In advance metastatic disease palliative chemotherapy is helpful.
Radiation therapy::
In large Rectal cancer Radiation therapy is given before surgery (neoadjuvant) for better long term control.
Targetted Therapy: have important role in advance metastatic disease.
Stage I: cancer is limited to various layers of colon or rectum wall.
Stage II: The cancer has grown through the wall of the colon or rectum to the lining of the abdomen, called the visceral peritoneum or directly invade nearby structures.
Stage III: The cancer has spread to lymph nodes
Stage IV: The cancer has spread to a distant part of the body, such as the liver or lungs.
Stage | 5 years Survival |
---|---|
Localized (I+II) | 90% |
Regional (III) | approx 70% |
Stage IV | <15% |
Overall | around 60% |
Colon cancer can start anywhere in the colon, which is about 5 feet long and absorbs water from the stool. Rectal cancer begins in the rectum, which is the last 12 cm (about 5 inches) of the colon. This is where the body defecates until you have a bowel movement. Contact Cancer Surgery Gurugram surgery gurugram for colon and rectal cancer treatment in Gurgaon.
"It is 10 times more likely to cause stomach cancer than rectal cancer, where it returns after treatment has begun." Colon cancer has about a 20 percent risk of local recurrence, versus about 2 percent with colon cancer. Contact Cancer Surgery Gurugram surgery gurugram for colon and rectal cancer treatment in Gurgaon.
Best Doctor for Rectal Cancer in Gurgaon says for rectal cancer, the overall 5-year survival rate for people is 67%. If the cancer is diagnosed locally, the survival rate is 89%. If the cancer has spread to surrounding tissues or organs and / or regional lymph nodes, the 5-year survival rate is 72%.

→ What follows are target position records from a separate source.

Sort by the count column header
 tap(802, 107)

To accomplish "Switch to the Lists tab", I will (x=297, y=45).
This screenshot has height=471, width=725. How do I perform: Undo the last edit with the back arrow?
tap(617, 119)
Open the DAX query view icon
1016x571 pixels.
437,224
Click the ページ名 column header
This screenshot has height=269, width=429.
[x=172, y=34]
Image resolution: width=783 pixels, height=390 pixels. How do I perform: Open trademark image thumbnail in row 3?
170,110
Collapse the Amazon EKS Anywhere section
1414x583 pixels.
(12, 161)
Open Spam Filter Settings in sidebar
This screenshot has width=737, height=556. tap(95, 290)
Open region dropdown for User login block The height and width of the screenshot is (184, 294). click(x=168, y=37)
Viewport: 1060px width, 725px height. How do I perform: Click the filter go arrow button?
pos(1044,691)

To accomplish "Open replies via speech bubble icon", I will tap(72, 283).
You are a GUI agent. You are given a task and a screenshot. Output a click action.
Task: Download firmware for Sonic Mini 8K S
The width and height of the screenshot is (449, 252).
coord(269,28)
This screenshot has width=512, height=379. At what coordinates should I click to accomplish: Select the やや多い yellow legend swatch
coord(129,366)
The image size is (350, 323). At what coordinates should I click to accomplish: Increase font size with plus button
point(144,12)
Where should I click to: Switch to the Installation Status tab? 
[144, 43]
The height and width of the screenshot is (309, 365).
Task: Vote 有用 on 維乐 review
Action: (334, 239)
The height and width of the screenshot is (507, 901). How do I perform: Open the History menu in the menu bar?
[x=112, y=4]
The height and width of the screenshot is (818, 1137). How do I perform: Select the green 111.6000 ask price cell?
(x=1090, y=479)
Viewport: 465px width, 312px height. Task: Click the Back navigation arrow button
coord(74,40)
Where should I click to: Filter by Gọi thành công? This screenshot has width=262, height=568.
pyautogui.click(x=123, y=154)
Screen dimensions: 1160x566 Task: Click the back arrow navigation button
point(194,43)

According to Best Doctor for Rectal Cancer in Gurgaon colorectal cancer is the third most common cancer found in the United States in both men and women, except for skin cancer. The American Cancer Society estimates for the number of colorectal cancer cases in the United States for 2021 are: 104,270 new cases of colon cancer. 45,230 new cases of rectal cancer.